If you’re able to embark on your journey, double-check your tire pressure, heating system, antifreeze levels and car battery. Additionally, try to keep your gas tank more than half full during your trek and make sure your vehicle is equipped with blankets, food, water, essential medication, jumper cables, a spare tire, bag of sand, snowbrush and a shovel. You can never be too careful!
Airlines will take the guesswork out of winter travel by determining whether they deem it safe enough to fly. In order to have the most recent updates, consider subscribing to the airline’s email service and follow them on Twitter.
If your flight is canceled, remember to be kind to the airline representatives since they are not responsible for the inclement weather and will likely be more helpful if you are nice to them.
Do not wait to rebook your itinerary since all of the other passengers will be scrambling for any open seats. You do not want to be the one stranded in an airport for a day (or more!).
If you must arrive at your destination for a specific date, you may want begin your travels a day or two earlier than you would in warm weather.

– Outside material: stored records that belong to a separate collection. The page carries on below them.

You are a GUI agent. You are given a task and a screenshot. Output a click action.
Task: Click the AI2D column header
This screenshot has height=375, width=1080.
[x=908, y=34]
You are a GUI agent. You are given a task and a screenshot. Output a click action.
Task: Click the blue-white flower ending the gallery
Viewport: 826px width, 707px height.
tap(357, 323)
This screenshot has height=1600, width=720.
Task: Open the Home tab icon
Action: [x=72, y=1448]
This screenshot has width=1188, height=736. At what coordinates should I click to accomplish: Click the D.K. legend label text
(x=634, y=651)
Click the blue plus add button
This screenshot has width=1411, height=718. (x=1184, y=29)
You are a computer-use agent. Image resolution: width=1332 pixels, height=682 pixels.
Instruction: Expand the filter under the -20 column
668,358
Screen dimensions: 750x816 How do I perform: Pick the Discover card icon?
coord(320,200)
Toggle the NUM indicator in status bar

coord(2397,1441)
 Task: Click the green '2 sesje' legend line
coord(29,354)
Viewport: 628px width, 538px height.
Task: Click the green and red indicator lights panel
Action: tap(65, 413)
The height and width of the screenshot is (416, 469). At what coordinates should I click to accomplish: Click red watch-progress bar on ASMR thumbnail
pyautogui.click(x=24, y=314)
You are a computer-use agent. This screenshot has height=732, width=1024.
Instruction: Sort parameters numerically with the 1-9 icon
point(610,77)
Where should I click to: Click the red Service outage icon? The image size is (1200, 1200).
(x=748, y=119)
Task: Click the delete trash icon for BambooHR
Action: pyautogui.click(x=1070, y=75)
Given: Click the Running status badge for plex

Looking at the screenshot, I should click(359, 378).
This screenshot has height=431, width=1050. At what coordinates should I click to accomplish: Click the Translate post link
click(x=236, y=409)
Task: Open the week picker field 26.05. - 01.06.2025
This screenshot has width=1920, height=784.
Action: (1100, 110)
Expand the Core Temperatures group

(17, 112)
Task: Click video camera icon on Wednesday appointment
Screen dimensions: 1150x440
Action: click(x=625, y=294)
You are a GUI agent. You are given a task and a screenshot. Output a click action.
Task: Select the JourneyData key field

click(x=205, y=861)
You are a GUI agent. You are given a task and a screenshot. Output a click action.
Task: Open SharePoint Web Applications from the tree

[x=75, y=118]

Anything can happen so, if you are trying to make it home for your aunt’s 90th birthday, give yourself plenty of time in case the unexpected arises. Additionally, pack extra medication, clothing and toiletries so that you are well-equipped if your trip lasts a little longer than planned.
Keep Devices Charged
This one goes without saying but make sure you fully charge your cell phone, tablet and/or laptop before you leave home so that you are not trying to find a power source in an emergency. Once your device is charged up, avoid using it so that you don’t drain the battery.
Use Common Sense
When it comes to winter travel, always consider as many factors as possible before making a decision. If you’re just going to hang out with friends in a neighboring city but the roads are treacherous, it may not be worth the risk.
Finally, pay attention and respect any travel advisories. It could save your life.